After having exploring your dataset over the past few weeks, you should already have some questions.
Devise at least two different null hypotheses based on two different aspects (e.g., columns) of your data. For each hypothesis:
Build two visualizations that best illustrate the results from the two pairs of hypothesis tests, one for each null hypothesis.
Null Hypothesis (H0): There is no correlation between temperature and humidity. Alternative Hypothesis (H1): There is a significant correlation between temperature and humidity.
We hypothesize that there is a significant correlation between temperature and humidity.
Setting Alpha, Power, and Effect Size
For both hypotheses: - Alpha Level (α): 0.05. This is a standard choice, indicating a 5% risk of rejecting the null hypothesis when it is true. - Power Level: 0.8. This means we have an 80% chance of correctly rejecting the null hypothesis when it is false. - Minimum Effect Size: This will depend on the specific nature of your data and what you consider to be a practically significant difference. For simplicity, let’s assume a medium effect size.
##
## Call:
## lm(formula = humidity ~ temp, data = weather_data)
##
## Residuals:
## Min 1Q Median 3Q Max
## -70.993 -10.122 5.498 14.734 30.005
##
## Coefficients:
## Estimate Std. Error t value Pr(>|t|)
## (Intercept) 89.66068 1.43002 62.70 <2e-16 ***
## temp -0.72836 0.06109 -11.92 <2e-16 ***
## ---
## Signif. codes: 0 '***' 0.001 '**' 0.01 '*' 0.05 '.' 0.1 ' ' 1
##
## Residual standard error: 19.92 on 2532 degrees of freedom
## Multiple R-squared: 0.05316, Adjusted R-squared: 0.05278
## F-statistic: 142.1 on 1 and 2532 DF, p-value: < 2.2e-16
##
## Pearson's product-moment correlation
##
## data: temp and humidity
## t = -11.923, df = 2532, p-value < 2.2e-16
## alternative hypothesis: true correlation is not equal to 0
## 95 percent confidence interval:
## -0.2670977 -0.1933538
## sample estimates:
## cor
## -0.2305568
The scatter plot with the regression line visually demonstrates the
negative relationship between temperature and humidity.
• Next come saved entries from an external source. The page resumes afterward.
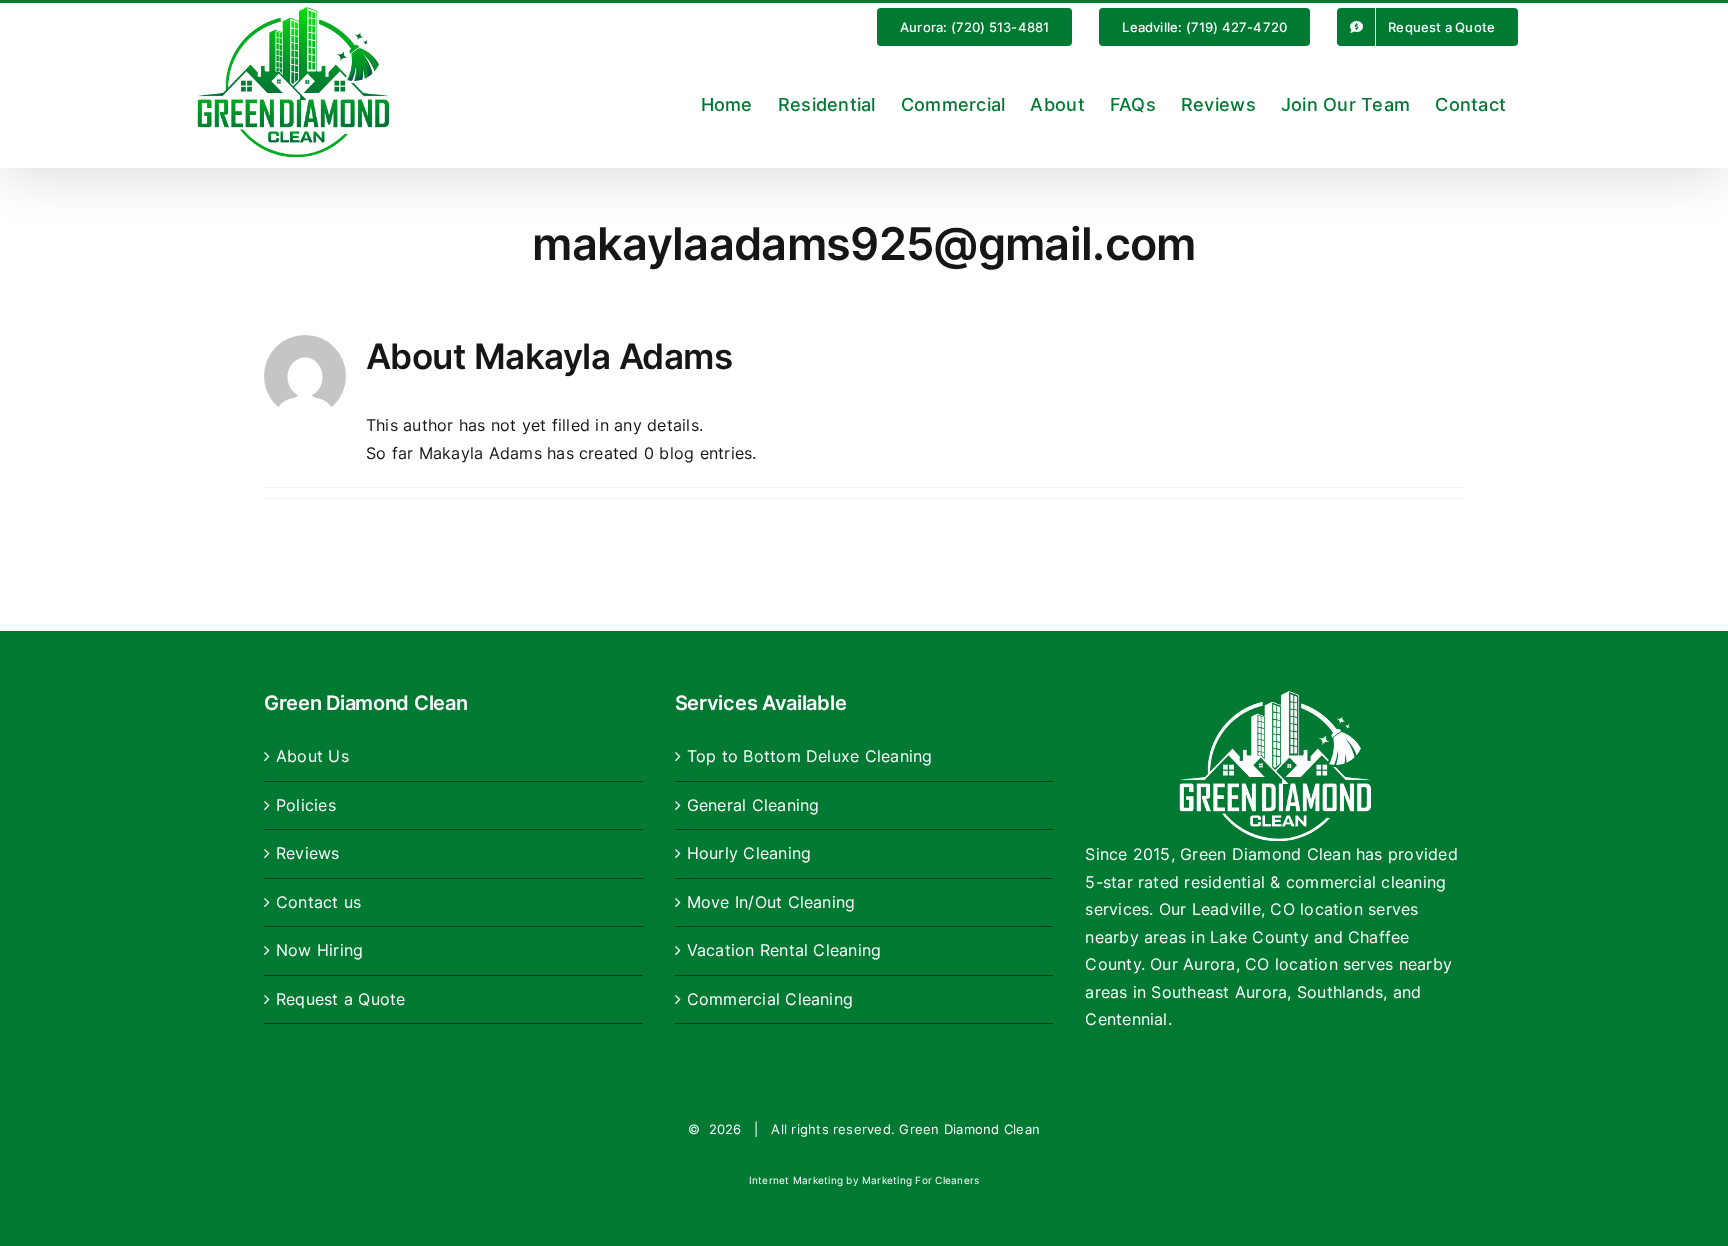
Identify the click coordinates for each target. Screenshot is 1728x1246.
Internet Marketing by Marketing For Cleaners (864, 1180)
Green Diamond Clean (969, 1129)
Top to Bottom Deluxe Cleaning (810, 756)
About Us (312, 756)
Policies (306, 805)
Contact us (318, 902)
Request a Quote (341, 999)
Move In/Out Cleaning (771, 902)
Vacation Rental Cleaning (784, 950)
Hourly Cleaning (749, 853)
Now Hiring (319, 950)
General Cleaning (753, 805)
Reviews (308, 853)
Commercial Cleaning (770, 999)
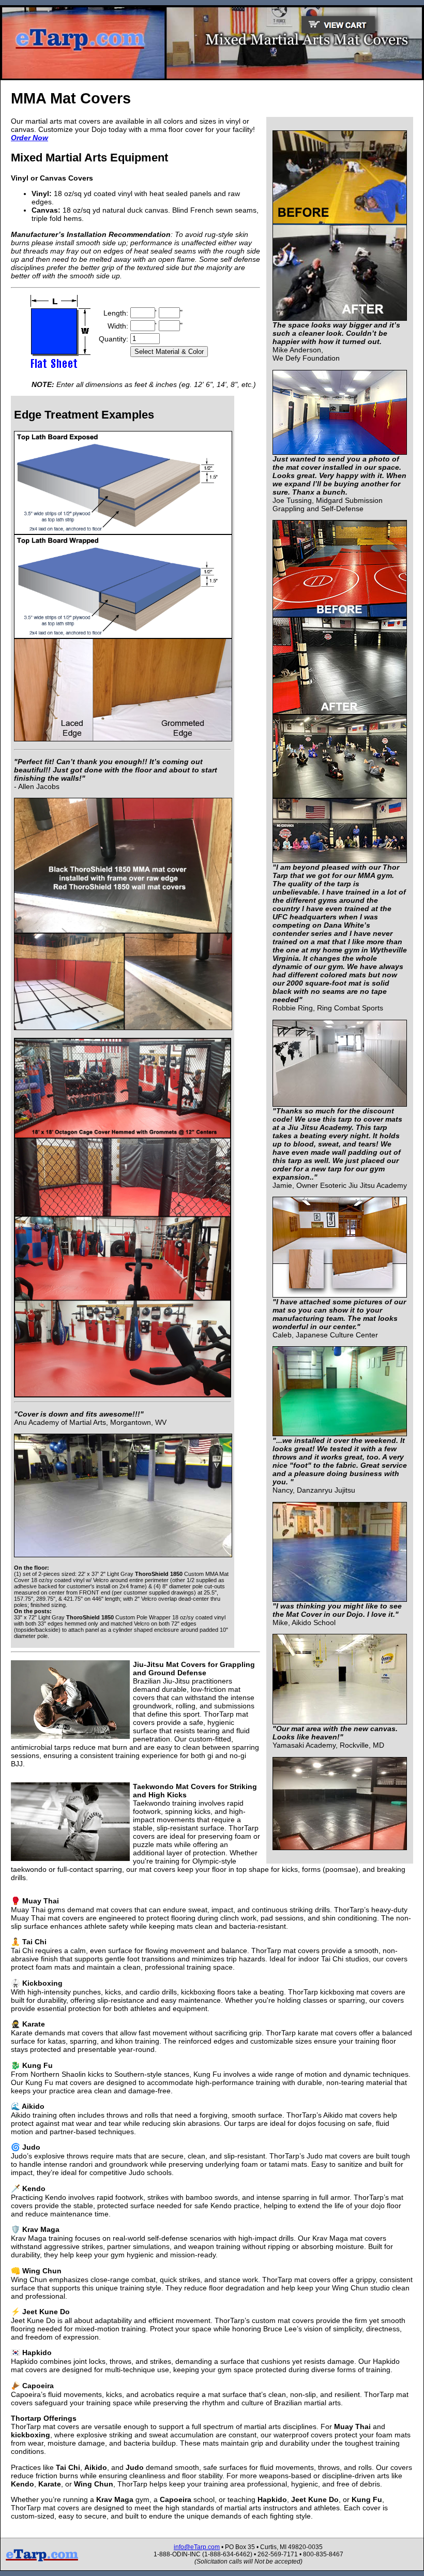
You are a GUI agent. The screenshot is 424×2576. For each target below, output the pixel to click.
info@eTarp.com (197, 2547)
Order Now (29, 137)
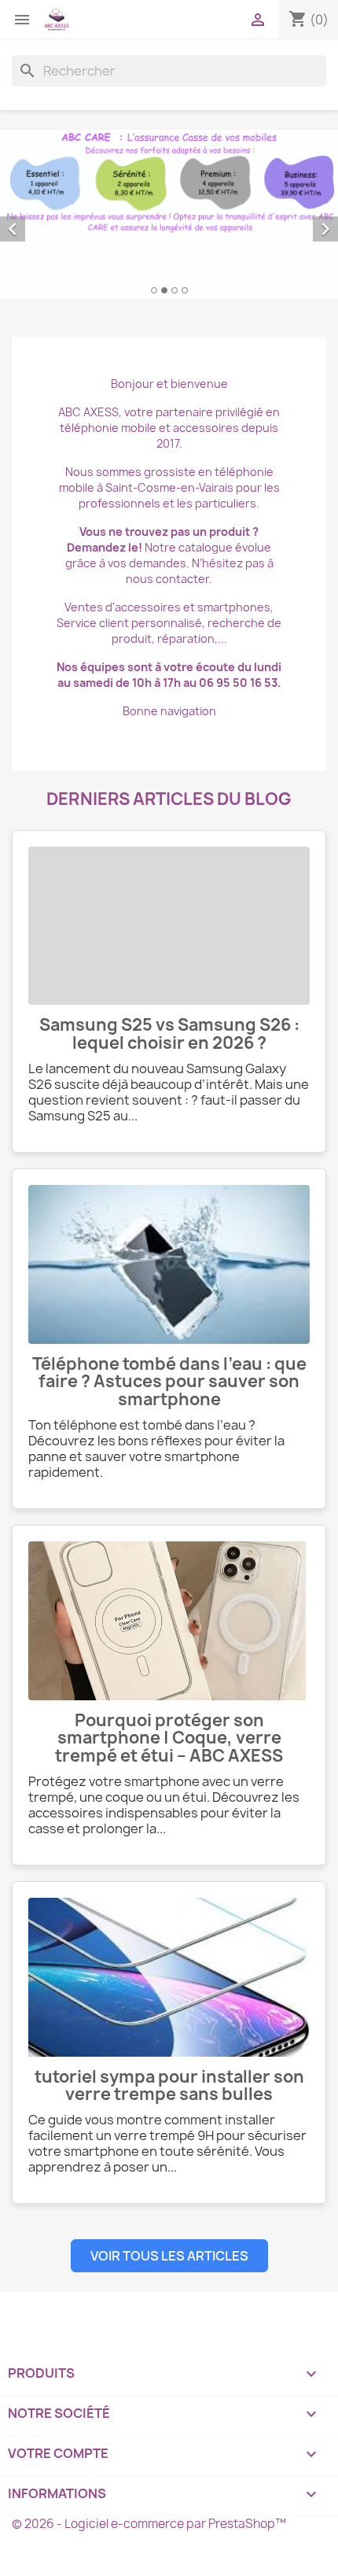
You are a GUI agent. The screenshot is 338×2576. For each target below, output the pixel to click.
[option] (169, 214)
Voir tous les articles (169, 2255)
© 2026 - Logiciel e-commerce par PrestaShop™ (149, 2523)
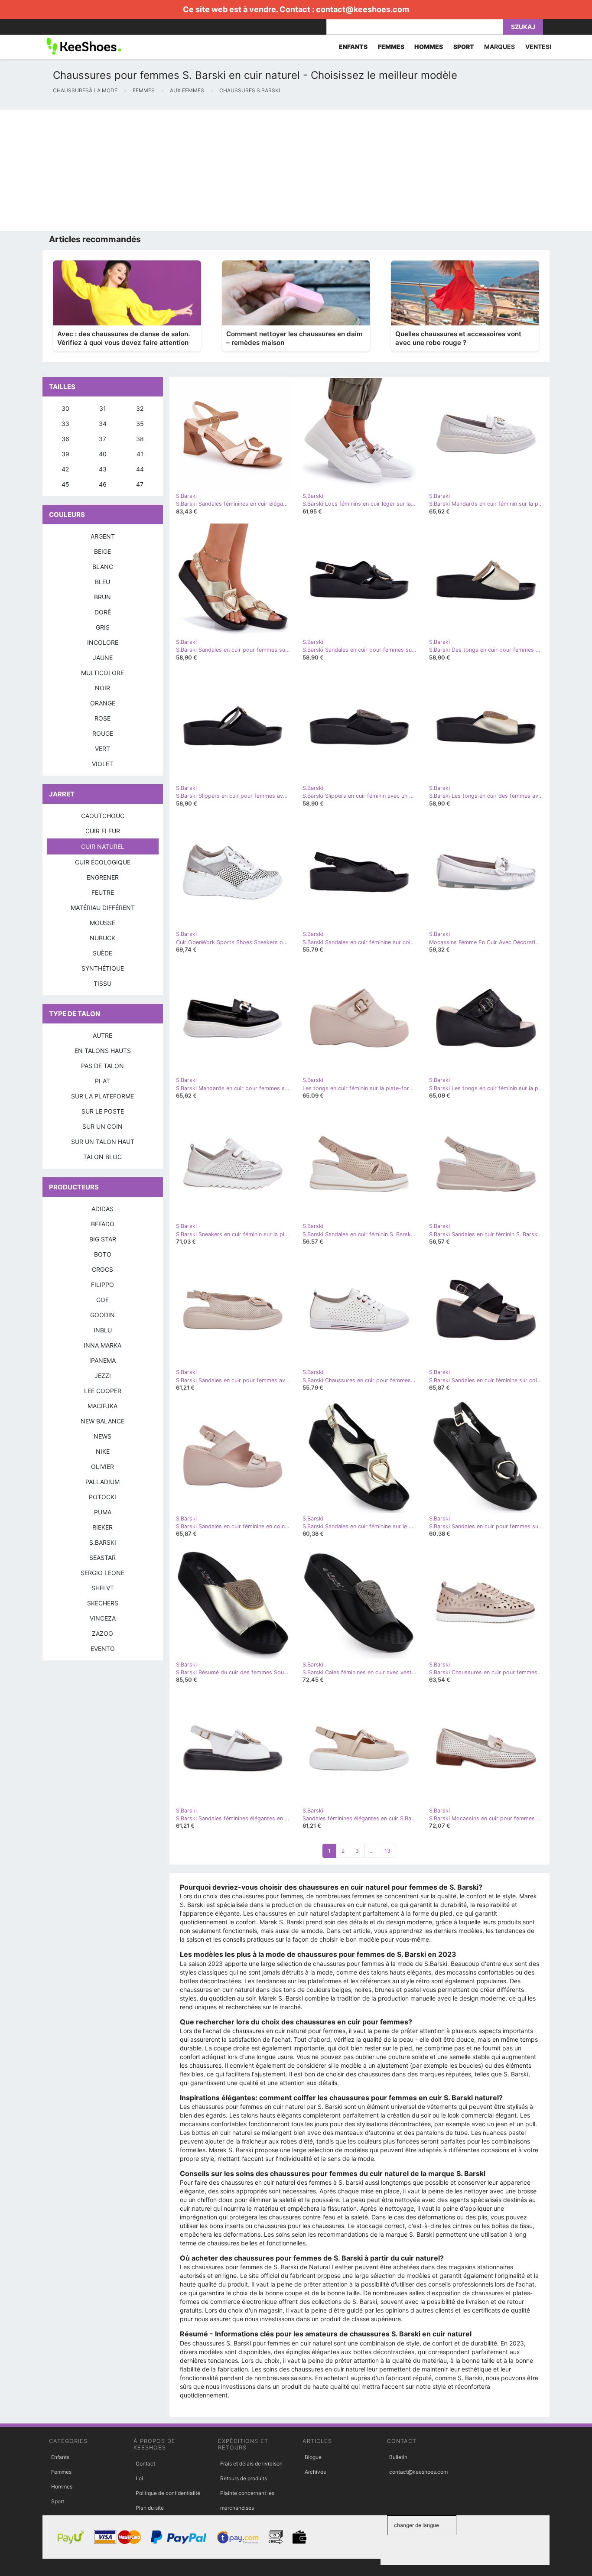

Null Hypothesis (H0): Wind speed does not affect visibility. Alternative Hypothesis (H1): Higher wind speeds significantly reduce visibility.
We hypothesize that wind speed affects visibility.
##
## Call:
## lm(formula = visibility ~ wind_speed, data = weather_data)
##
## Residuals:
## Min 1Q Median 3Q Max
## -10.4809 0.0285 0.1984 0.2738 22.2606
##
## Coefficients:
## Estimate Std. Error t value Pr(>|t|)
## (Intercept) 9.611067 0.088749 108.294 < 2e-16 ***
## wind_speed 0.018868 0.006902 2.734 0.00631 **
## ---
## Signif. codes: 0 '***' 0.001 '**' 0.01 '*' 0.05 '.' 0.1 ' ' 1
##
## Residual standard error: 2.551 on 2532 degrees of freedom
## Multiple R-squared: 0.002942, Adjusted R-squared: 0.002549
## F-statistic: 7.472 on 1 and 2532 DF, p-value: 0.006309
##
## Pearson's product-moment correlation
##
## data: wind_speed and visibility
## t = 2.7336, df = 2532, p-value = 0.006309
## alternative hypothesis: true correlation is not equal to 0
## 95 percent confidence interval:
## 0.01533817 0.09298693
## sample estimates:
## cor
## 0.05424456
The scatter plot with the regression line shows the weak positive
relationship between wind speed and visibility.
The analysis of the weather dataset reveals significant relationships between temperature and humidity, and wind speed and visibility. Hypothesis 1 reveals a weak negative correlation between temperature and humidity, while Hypothesis 2 indicates a very weak positive correlation between wind speed and visibility. While the relationships are statistically significant, they are relatively weak.